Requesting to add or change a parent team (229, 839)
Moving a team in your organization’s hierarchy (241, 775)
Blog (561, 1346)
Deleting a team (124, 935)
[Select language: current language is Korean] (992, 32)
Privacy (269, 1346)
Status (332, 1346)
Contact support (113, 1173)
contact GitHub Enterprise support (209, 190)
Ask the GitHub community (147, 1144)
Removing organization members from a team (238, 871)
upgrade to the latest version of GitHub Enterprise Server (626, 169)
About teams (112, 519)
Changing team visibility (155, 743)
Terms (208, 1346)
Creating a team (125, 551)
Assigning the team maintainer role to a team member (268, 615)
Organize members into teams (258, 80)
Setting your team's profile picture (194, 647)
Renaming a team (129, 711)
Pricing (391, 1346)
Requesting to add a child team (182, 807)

════════════════

▸ ASSIGNMENT: Restate, word for word and without additions, every line from the top of the listing above through the line that contains "Organize members into teams (258, 80)".

▸ ANSWER BELOW:
Requesting to add or change a parent team (229, 839)
Moving a team in your organization’s hierarchy (241, 775)
Blog (561, 1346)
Deleting a team (124, 935)
[Select language: current language is Korean] (992, 32)
Privacy (269, 1346)
Status (332, 1346)
Contact support (113, 1173)
contact GitHub Enterprise support (209, 190)
Ask the GitHub community (147, 1144)
Removing organization members from a team (238, 871)
upgrade to the latest version of GitHub Enterprise Server (626, 169)
About teams (112, 519)
Changing team visibility (155, 743)
Terms (208, 1346)
Creating a team (125, 551)
Assigning the team maintainer role to a team member (268, 615)
Organize members into teams (258, 80)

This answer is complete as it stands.